An excerpt I posted in June 2017 after my training with the International Professional Surrogates Association…
This is Lyron. Lyron has been my practice partner for my training with IPSA (the International Professional Surrogates Association) and has consented to me sharing this.
Lyron is 50 years old. He has a teenage daughter. He used to be a Jehovah’s Witness minister (he no longer practices any religion). Needless to say, he and I come from two very different places.
This training is intense. Everyday Lyron and I engaged in various sorts of activities that were a progression of intimate exercises designed to build up a relationship between us. We were partnered together based on nothing but our coinciding orientations (I am queer – open to everybody, Lyron is a straight man).
As Lyron generously, sensitively navigated a wall I was keeping around myself – a guard, a protection. I asked him, coming to almost the end of our training, what his perception of me was. His answers were genuine, and also tentative. We were lying in bed together, fully clothed, trying to figure out the thing that wasn’t quite working. He felt as if he was walking on eggshells, hoping he would not accidentally ignite a trigger point he was unaware of. He didn’t want to be a source of upset for me and yet felt like he couldn’t avoid it.
I feel like I have gone through a therapeutic bootcamp. My brain and my heart feel like they have been lifting weights for 12 days straight and here we are at the end of it all. If you were to talk to me before this training, I wouldn’t have seen any of the things that wound up being sources of inhibition, resistance, hesitation… Hostility.
Outside of this training, I know that continuing in my day to day in my comfortable little cozy bubble in Toronto, I would not have recognized how deeply hurt I continue to be by the actions of “men” – this immense generalization and hostility towards any desire or attention that does not fit the boxes of what I have marked as “appropriate” or by the people I have not chosen; ignoring the humanity of the person from which it is coming.

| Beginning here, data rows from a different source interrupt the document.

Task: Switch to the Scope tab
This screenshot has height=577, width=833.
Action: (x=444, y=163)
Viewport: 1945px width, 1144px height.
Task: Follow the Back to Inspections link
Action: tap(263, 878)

Just because it is not perfect for me does not mean there were any ill intentions.
This man is extraordinary. This training is not easy to get into and even harder to go through. It shook everything I thought I knew about myself and hung it up to dry, staring me down in the blazing heat of California. He said to me this morning, self-reflectively, “How are others making meaning of me?”
It is such a beautiful question, and I feel so guilty for ever assuming anything but good intentions, respect and appreciation. In his hesitation with me, I saw all of my history with people who are cis-men come pouring out of my interactions; and even with the compassion that is burning inside me, I am defensive, I am scared, I am not giving others the meaning I hope to be making. I do not want to continue to vilify ‘men.’ I do not want to continue to assume the worst of someone just because of their gender identity; especially knowing that gender is mostly a social construct.
I am a woman, and although I identify as queer, most of my intimate and sexual interactions are with men; inside me is a arduous affection, and also a well of experiences that have left an impression that results in a hostility; resulting in my coming across to others how I do not want to come across.
I have the strength to do better.
We have heard story upon story of surrogate-client relationships over the past 12 days. The majority of which have been with men as clients and a female as the surrogate.
I want to do this work to heal where others are hurting. I cannot do this work if I cannot find compassion for my clients; the clients who will most likely be men, the clients who do not know how to flirt or socialize or kiss or communicate feelings.
This training has opened my heart, it has opened my eyes. And I am in immense gratitude to this man who has stuck with me through all of it, who has been receptive to my hesitation and resistance. He came towards me gently and with caution and in this I was able to see myself clearly through his eyes. He has been fierce for me, and I hope to do the same for others. He has been a pillar to my growth and I will never forget this bizarre and magical 12 day training with him.